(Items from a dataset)
──────

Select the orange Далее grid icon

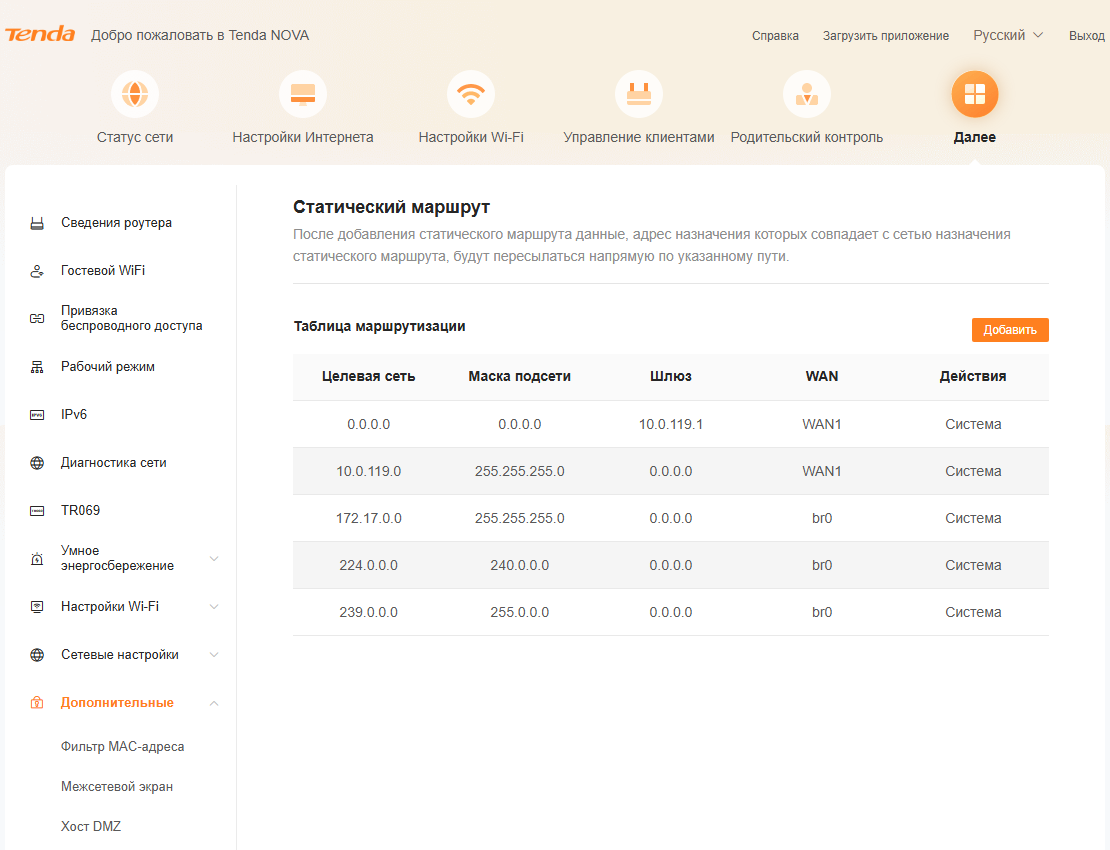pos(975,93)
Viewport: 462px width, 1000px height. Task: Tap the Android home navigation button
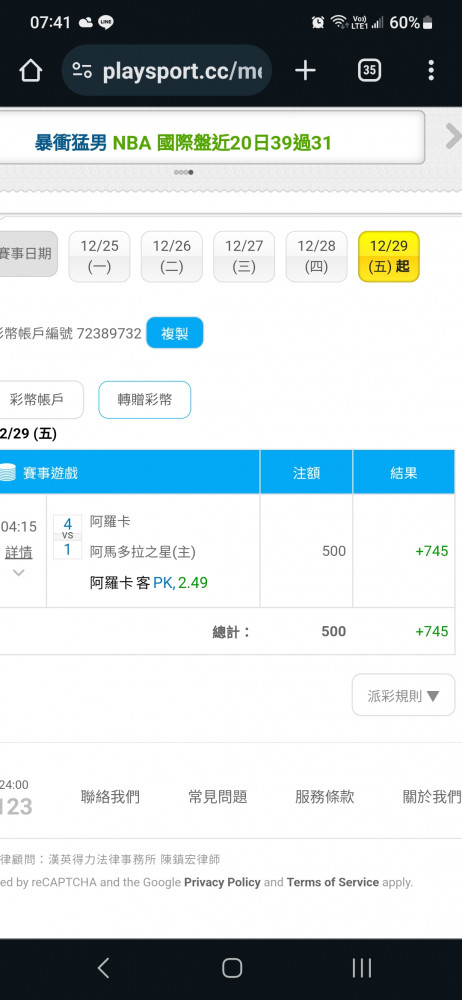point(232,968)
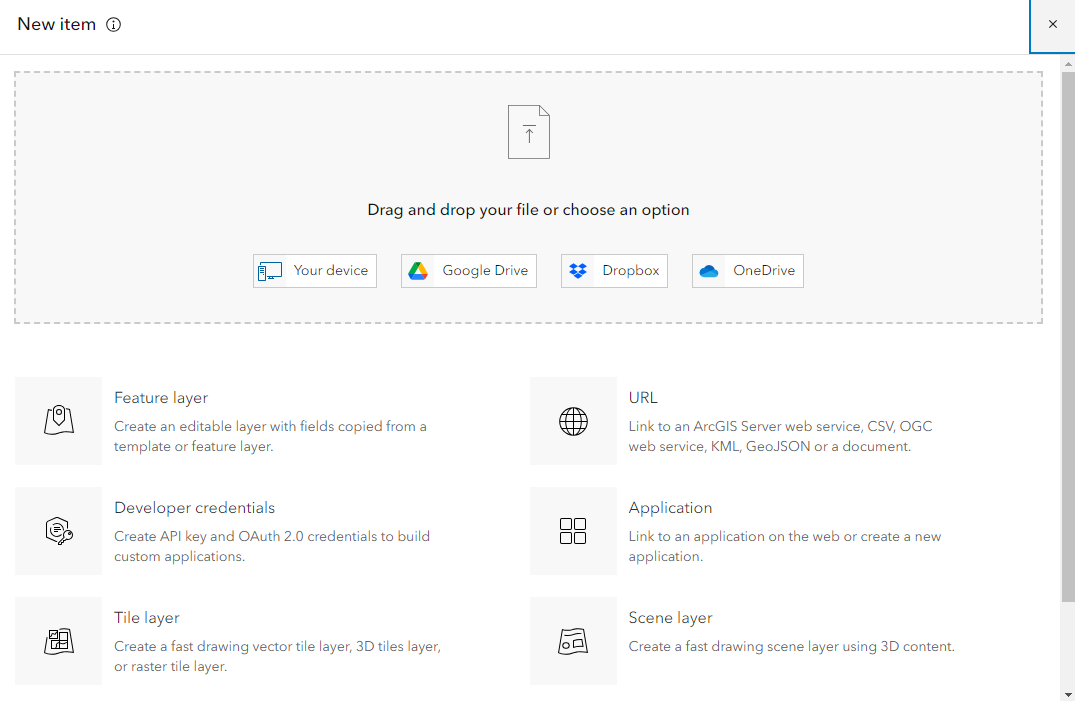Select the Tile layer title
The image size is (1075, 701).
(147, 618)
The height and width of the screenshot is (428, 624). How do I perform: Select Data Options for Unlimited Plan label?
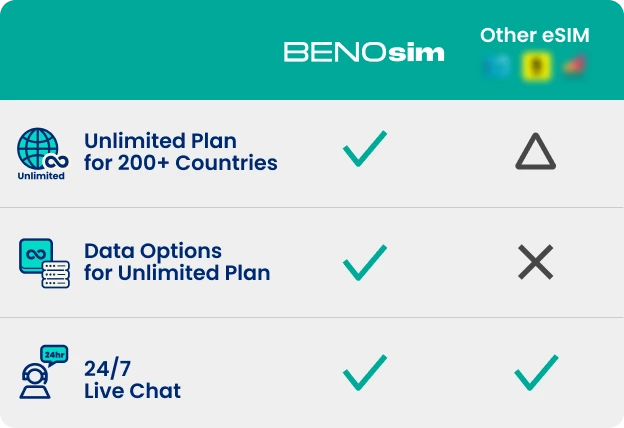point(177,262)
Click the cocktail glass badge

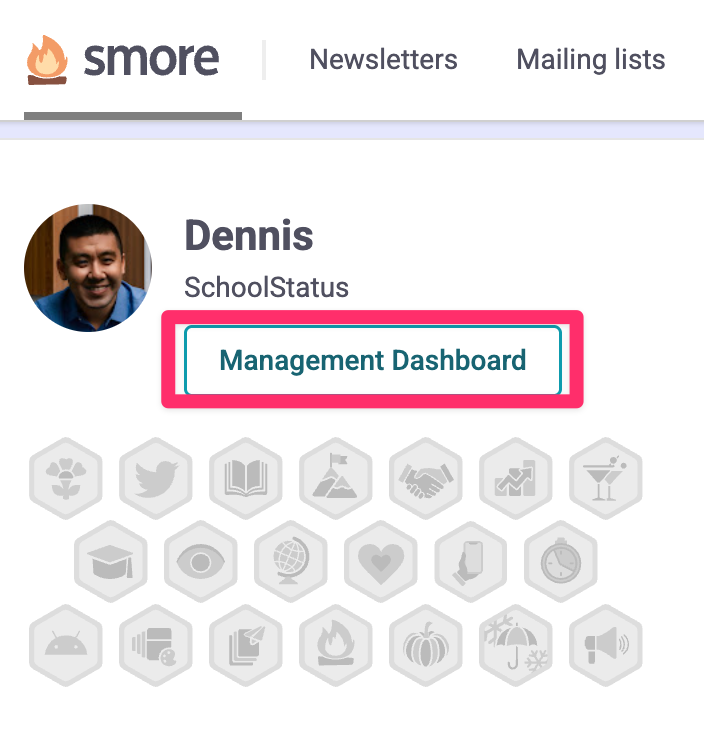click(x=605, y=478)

──────

### DIRECTIONS
Only one thing is required: an exact printout of the lines from the line containing "Viewport: 462px width, 1000px" through the last line of the records, pictures excluded.

### EXERCISE RESPONSE
Viewport: 462px width, 1000px height. Task: Tap the Android home navigation button
point(232,968)
Select the Tile layer title
The image size is (1075, 701).
(147, 618)
The height and width of the screenshot is (428, 624). How do I perform: Select Data Options for Unlimited Plan label?
point(177,262)
Click the cocktail glass badge

click(x=605, y=478)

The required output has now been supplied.